Efficacy endpoints at weeks 8 and 52 (mITT population)
| Week 0 (baseline) | Week 8 (OLE baseline) | Week 52 | ||||
| RCI/RCI | Placebo/RCI | RCI/RCI | Placebo/RCI | RCI/RCI | Placebo/RCI | |
| Total hSLEDAI | 10.0 (3.3) | 9.8 (2.1) | 5.8 (3.0) | 9.1 (3.4) | 3.5 (3.5) | 3.3 (2.5) |
| Total BILAG-2004 | 15.7 (5.9) | 15.4 (9.6) | 6.8 (4.3) | 13.5 (8.8) | 4.6 (6.0) | 2.6 (2.9) |
| CLASI activity score* | 6.7 (6.3) | 7.4 (6.6) | 3.9 (4.3) | 7.0 (7.0) | 1.3 (1.6) | 0.5 (0.8) |
| Tender and swollen joint count* | 7.4 (5.8) | 5.1 (4.9) | 1.4 (2.3) | 2.2 (3.2) | 0.9 (2.5) | 1.6 (2.6) |
| Physician’s Global Assessment | 54.4 (13.0) | 52.6 (12.5) | 28.7 (21.1) | 39.1 (27.2) | 15.6 (16.5) | 11.7 (13.2) |
| Novel responder index, n/N (%) | n/a | n/a | 11/25 (44.0) | 3/11 (27.3) | 3/25 (12.0) | 4/11 (36.4) |
| Revised novel responder index,† n/N (%) | n/a | n/a | 15/25 (60.0) | 4/11 (36.4) | 12/25 (48.0) | 6/11 (54.5) |
| SLE responder index, n/N (%) | n/a | n/a | 13/25 (52.0) | 1/11 (9.1) | 10/25 (40.0) | 6/11 (54.5) |
| hSLEDAI decrease ≥4, n/N (%) | n/a | n/a | 15/25 (60.0) | 1/11 (9.1) | 10/25 (40.0) | 6/11 (54.5) |
| Prednisone <7.5 mg/day, n/N (%) | n/a | n/a | n/a | n/a | 9/25 (36.0) | 3/11 (27.3) |
| Severe flare (SFI), n/N (%) | n/a | n/a | 2/25 (8.0) | 1/11 (9.1) | 4/25 (16.0) | 3/11 (27.3) |
Data reported as mean (SD) unless indicated otherwise.

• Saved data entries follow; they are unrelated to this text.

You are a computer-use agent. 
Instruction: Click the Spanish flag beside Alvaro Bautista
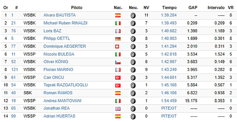(118, 15)
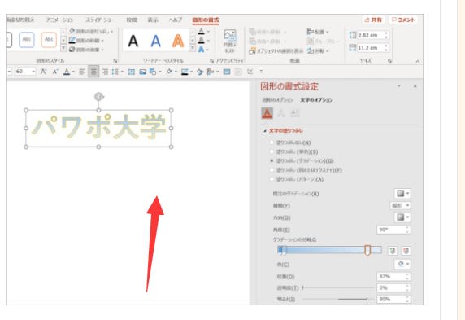
Task: Select the no fill (塗りつぶしなし) radio button
Action: click(272, 142)

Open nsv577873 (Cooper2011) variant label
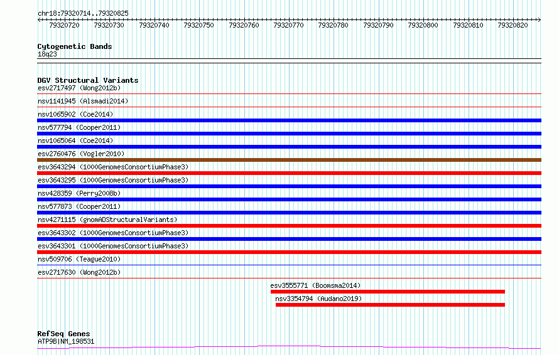click(79, 206)
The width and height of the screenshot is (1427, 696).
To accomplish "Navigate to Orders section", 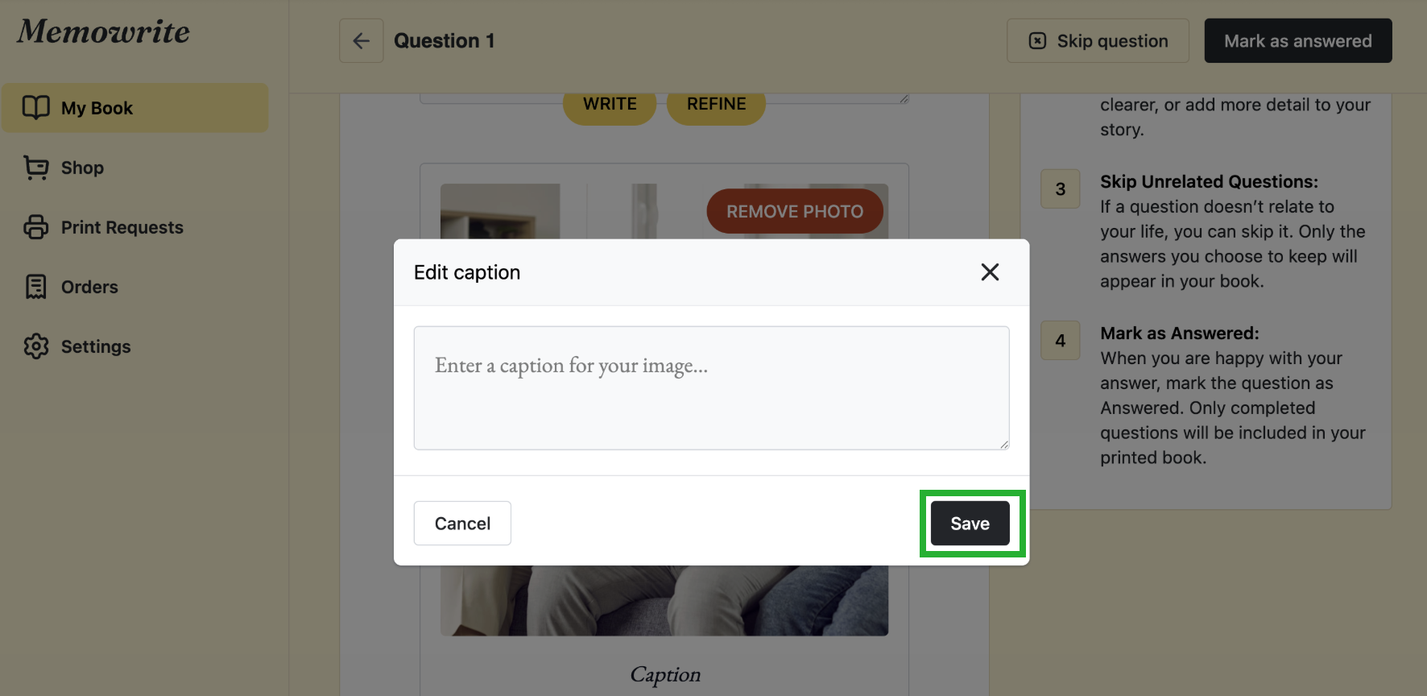I will pos(89,287).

*Calculated for patients with score >0 at double-blind baseline.
†Novel responder index calculated using SRI definition for BILAG worsening (no new BILAG A and not more than one new BILAG B).
BILAG, British Isles Lupus Assessment Group; CLASI, Cutaneous Lupus Erythematosus Disease Area and Severity Index; hSLEDAI, hybrid Systemic Lupus Erythematosus Disease Activity Index; mITT, modified intent-to-treat; n/a, not applicable; OLE, open-label extension; RCI, repository corticotropin injection; SFI, Safety of Estrogens in Lupus Erythematosus National Assessment (SELENA) Flare Index.